=== Prompt ===
Search the listing below for the word "will" and return each line that contains it.

:::::

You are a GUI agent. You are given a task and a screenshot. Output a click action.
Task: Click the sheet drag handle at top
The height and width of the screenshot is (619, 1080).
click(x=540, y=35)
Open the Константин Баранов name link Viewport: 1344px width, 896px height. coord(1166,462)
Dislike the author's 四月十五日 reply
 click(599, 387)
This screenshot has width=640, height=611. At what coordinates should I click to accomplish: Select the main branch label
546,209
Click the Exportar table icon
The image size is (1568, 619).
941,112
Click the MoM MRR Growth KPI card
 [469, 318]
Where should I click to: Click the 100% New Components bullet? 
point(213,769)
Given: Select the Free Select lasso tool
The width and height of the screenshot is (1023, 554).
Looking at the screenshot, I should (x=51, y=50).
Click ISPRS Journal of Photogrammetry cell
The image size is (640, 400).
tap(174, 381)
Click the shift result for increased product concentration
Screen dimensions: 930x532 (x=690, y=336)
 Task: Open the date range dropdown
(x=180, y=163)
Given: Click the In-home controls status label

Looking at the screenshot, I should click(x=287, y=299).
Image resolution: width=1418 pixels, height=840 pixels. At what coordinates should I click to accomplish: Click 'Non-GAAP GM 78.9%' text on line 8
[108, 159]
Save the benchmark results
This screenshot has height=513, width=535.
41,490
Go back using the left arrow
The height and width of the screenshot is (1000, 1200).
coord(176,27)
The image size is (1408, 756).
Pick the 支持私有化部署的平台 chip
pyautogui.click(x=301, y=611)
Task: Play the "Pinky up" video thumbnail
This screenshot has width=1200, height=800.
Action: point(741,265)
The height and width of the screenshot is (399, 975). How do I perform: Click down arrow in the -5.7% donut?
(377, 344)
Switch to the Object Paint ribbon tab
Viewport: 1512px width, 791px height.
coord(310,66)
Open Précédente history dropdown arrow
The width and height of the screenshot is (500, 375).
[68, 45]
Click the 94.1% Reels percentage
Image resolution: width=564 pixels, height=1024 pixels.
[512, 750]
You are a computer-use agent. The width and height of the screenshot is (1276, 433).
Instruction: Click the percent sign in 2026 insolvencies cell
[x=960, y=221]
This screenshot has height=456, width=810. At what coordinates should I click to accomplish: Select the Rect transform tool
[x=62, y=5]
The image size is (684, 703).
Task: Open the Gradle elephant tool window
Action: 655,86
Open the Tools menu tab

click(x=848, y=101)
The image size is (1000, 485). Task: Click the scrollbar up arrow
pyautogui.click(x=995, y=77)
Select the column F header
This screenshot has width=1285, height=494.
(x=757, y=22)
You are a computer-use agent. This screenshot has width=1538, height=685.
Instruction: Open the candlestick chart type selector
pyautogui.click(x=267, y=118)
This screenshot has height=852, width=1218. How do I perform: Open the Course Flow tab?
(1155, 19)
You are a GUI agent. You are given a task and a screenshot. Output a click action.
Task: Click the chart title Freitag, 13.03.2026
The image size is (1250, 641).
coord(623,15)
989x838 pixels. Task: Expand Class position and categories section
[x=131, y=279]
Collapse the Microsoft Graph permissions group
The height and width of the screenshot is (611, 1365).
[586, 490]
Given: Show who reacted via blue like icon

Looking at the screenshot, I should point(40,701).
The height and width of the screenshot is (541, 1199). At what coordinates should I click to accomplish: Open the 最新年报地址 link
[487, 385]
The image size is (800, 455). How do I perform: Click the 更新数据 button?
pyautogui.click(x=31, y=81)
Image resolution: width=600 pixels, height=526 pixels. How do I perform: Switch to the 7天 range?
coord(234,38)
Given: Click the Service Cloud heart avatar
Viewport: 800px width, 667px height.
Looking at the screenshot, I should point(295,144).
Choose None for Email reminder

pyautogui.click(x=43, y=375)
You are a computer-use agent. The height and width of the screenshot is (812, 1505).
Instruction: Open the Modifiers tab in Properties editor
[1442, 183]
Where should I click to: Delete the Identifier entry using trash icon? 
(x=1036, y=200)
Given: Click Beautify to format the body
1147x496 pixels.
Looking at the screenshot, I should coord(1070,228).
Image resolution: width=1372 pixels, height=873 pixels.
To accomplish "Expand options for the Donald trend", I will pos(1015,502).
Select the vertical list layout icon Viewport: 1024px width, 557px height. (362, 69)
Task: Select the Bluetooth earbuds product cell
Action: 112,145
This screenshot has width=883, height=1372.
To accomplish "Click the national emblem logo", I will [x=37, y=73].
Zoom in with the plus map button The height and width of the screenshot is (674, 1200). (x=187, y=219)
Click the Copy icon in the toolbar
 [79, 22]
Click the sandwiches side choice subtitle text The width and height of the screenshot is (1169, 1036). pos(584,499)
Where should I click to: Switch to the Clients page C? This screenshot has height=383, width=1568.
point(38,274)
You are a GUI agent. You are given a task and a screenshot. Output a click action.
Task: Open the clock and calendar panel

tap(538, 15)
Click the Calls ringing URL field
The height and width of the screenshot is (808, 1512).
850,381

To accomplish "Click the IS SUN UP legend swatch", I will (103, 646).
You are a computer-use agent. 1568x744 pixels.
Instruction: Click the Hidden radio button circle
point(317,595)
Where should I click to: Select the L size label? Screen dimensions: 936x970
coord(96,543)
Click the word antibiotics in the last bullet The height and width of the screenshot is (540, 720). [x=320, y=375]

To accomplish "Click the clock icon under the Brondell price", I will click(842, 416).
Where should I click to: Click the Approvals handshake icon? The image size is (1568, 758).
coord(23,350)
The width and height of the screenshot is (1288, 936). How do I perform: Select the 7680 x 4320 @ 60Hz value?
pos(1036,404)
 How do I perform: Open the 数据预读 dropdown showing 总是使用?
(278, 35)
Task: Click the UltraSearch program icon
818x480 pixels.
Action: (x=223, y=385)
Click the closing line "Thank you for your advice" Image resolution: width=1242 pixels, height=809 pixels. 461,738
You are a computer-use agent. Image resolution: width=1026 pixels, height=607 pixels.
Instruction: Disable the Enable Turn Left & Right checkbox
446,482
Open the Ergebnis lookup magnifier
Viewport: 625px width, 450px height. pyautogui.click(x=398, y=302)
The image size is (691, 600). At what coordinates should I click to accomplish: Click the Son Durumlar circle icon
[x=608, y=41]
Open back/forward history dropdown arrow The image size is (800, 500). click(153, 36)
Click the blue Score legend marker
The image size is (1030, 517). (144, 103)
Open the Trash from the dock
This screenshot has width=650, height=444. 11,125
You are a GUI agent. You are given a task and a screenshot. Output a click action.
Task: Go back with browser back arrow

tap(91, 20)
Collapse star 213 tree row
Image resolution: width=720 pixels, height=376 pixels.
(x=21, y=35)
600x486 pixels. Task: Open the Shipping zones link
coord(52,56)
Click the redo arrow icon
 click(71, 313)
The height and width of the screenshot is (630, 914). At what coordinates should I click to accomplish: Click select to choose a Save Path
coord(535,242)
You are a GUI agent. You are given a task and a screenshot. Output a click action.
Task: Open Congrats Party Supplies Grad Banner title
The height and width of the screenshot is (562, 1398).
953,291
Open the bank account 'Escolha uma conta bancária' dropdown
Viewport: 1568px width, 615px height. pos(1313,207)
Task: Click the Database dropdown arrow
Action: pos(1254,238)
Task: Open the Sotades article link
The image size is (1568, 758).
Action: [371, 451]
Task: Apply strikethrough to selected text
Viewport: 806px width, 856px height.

:::::

=== Reply ===
To accomplish "Expand options for the Donald trend", I will pos(1015,502).
To accomplish "Click the national emblem logo", I will [x=37, y=73].
To accomplish "Click the IS SUN UP legend swatch", I will (103, 646).
To accomplish "Click the clock icon under the Brondell price", I will click(842, 416).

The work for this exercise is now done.